Courbes et fibr\'es vectoriels en th\'eorie de Hodge $z$-adique globale

TL;DR

This paper explores the global analogue of the Fargues-Fontaine curve over function fields, establishing foundational results on moduli of G-bundles, and reformulating the global Langlands conjecture in categorical terms, with verification in the commutative case.

Contribution

It introduces the global Fargues-Fontaine curve over function fields, studies its G-bundles, and reformulates the global Langlands conjecture categorically, including a new GAGA theorem for sousperfectoid spaces.

Findings

Established foundational results on moduli of G-bundles over the global Fargues-Fontaine curve.

Reformulated the global Langlands conjecture in terms of categorical local Langlands.

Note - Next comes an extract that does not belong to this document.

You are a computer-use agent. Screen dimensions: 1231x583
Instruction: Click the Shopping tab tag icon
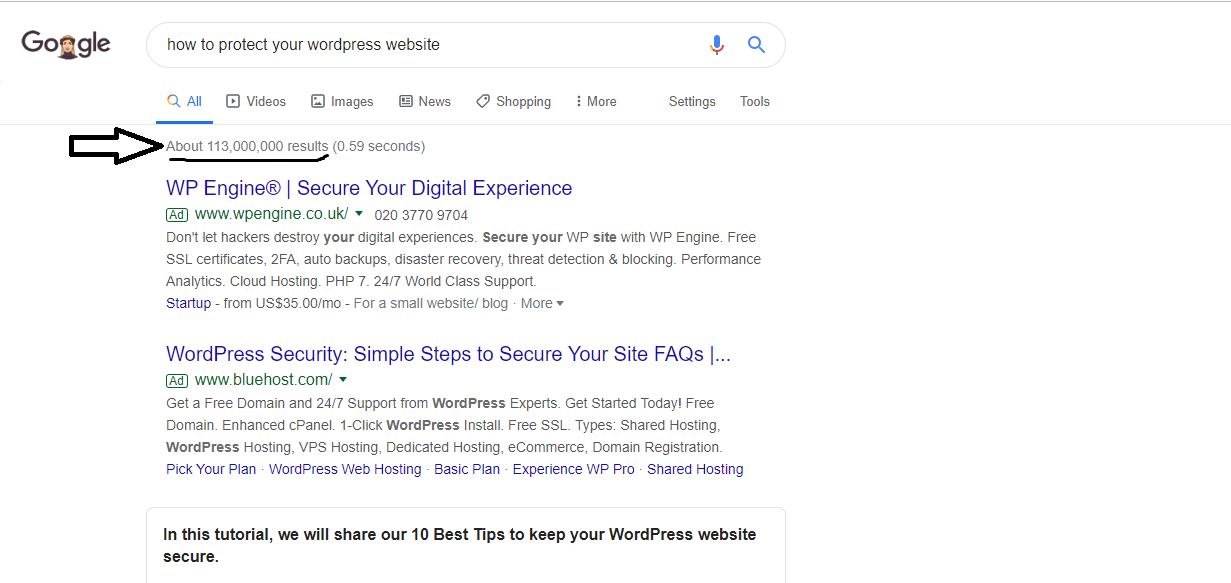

Proved the conjecture for the case when G is commutative.

Abstract

We study the global analogue of the Fargues-Fontaine curve over function fields $F$. We prove some foundational results about its moduli of $G$-bundles $\operatorname{Bun}_{G,F}$, which is a geometrization of the global Kottwitz set $B(F,G)$. For example, $\operatorname{Bun}_{G,F}$ plays the role of Igusa stacks over function fields. We use $\operatorname{Bun}_{G,F}$ to reformulate the global Langlands conjecture for $G$ over $F$ in terms of categorical local Langlands, refining conjectures of Arinkin-Gaitsgory-Kazhdan-Raskin-Rozenblyum-Varshavsky and Zhu. Finally, we verify this conjecture when $G$ is commutative. Along the way, we prove a GAGA theorem for smooth proper schemes over sousperfectoid spaces, which is of independent interest.